El lunes 11 de abril aún platicamos un rato. Héctor ya casi no hablaba, casi no respiraba, pero aún me recordó esta misma frase que he colocado como título de esta experiencia. El martes, 12 de abril, Dios le abrió la puerta de la eternidad. Un día muy singular, pues cumplía yo 16 meses de ordenado sacerdote. Dios me mandó un regalo muy especial ese día, darle el último empujón a quien ha sido para mí mucho más que un amigo: a Héctor.
 
No pretendo hacer una apología de la vida de Héctor, pues muchos saben quién ha sido y cómo ha vivido. No quiero canonizar a nadie.

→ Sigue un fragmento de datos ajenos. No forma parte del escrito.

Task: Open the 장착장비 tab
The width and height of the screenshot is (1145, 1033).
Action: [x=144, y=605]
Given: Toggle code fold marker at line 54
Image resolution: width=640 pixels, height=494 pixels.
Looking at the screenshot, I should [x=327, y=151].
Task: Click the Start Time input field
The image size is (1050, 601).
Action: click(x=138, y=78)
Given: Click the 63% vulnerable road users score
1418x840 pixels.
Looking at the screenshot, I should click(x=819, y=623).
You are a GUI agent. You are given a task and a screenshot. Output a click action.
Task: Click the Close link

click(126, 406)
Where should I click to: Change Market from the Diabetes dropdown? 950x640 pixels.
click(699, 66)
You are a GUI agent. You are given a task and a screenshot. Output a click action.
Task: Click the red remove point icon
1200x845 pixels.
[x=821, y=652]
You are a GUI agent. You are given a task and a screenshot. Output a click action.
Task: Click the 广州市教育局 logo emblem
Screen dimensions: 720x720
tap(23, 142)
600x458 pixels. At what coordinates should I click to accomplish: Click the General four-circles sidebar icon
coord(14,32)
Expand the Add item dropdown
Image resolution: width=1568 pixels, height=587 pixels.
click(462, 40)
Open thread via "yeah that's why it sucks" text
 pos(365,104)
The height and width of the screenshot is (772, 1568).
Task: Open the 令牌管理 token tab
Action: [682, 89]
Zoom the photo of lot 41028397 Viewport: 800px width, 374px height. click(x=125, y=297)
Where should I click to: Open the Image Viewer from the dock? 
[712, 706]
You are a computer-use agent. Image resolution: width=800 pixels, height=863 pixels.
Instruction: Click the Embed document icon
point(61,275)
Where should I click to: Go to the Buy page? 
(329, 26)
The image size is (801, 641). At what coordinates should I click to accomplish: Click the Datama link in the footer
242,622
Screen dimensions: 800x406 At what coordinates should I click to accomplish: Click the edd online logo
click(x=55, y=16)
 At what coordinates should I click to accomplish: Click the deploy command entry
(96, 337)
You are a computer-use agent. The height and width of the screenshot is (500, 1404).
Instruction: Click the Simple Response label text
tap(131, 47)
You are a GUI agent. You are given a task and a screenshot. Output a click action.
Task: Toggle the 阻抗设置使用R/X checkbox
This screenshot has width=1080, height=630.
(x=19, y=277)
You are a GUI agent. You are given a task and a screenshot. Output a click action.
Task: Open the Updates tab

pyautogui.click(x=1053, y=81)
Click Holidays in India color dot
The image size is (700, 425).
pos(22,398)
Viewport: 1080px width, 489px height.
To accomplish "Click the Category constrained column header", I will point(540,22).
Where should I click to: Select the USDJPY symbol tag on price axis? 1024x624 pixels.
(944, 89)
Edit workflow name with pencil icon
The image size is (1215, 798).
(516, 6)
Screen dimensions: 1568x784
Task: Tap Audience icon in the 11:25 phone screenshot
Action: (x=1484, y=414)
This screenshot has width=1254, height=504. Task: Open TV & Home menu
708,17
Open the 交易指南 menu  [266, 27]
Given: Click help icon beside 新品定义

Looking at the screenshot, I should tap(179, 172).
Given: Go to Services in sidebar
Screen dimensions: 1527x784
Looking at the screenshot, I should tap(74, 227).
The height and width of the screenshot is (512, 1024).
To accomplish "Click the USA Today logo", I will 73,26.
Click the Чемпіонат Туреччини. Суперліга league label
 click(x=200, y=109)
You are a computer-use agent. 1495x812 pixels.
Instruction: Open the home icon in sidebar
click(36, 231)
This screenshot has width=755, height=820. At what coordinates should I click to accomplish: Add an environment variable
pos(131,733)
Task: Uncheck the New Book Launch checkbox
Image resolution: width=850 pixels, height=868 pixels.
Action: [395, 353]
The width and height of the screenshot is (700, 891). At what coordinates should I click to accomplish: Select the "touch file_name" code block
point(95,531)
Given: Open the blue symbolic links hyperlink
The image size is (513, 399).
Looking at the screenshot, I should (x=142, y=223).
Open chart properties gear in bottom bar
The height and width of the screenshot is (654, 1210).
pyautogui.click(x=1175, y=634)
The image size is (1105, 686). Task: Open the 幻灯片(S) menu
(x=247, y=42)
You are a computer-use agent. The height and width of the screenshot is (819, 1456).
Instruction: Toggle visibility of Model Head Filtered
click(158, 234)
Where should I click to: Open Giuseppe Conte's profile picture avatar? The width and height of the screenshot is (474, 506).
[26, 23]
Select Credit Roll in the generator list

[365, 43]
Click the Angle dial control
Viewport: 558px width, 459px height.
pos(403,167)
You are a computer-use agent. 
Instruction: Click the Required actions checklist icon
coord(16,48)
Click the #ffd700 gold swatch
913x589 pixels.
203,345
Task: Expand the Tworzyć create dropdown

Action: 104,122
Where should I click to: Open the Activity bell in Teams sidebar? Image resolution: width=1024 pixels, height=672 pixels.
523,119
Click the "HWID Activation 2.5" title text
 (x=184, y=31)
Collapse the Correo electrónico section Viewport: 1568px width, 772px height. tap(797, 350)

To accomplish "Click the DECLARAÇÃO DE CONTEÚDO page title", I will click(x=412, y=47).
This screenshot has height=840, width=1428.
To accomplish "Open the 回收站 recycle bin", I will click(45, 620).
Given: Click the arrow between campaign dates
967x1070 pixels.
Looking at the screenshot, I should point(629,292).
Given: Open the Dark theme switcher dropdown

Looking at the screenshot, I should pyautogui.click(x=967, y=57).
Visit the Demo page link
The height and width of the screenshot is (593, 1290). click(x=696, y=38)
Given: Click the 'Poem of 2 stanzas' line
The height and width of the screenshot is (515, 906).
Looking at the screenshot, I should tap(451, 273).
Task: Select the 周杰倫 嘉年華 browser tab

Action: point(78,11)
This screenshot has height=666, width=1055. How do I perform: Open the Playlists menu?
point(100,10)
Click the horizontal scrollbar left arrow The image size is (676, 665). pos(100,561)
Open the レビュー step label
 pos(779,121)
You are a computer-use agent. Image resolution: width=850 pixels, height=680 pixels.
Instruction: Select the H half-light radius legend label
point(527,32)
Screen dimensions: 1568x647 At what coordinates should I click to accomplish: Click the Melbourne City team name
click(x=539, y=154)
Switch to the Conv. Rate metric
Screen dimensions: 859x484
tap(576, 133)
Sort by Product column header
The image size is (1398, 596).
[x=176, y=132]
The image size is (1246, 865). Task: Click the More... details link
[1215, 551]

Sólo deseo compartir con ustedes parte de la huella que un hombre ha dejado en mi vida y que seguramente también puede dejar en la de ustedes.
 
Héctor, muchas gracias por haber compartido tantas cosas conmigo y por habernos dejado tantas lecciones. Nos vemos en la eternidad. Señor, gracias por haber conocido a esta familia y a este buen hombre; gracias por ser tu sacerdote y por haberme permitido ser tu instrumento una vez más. Así sea.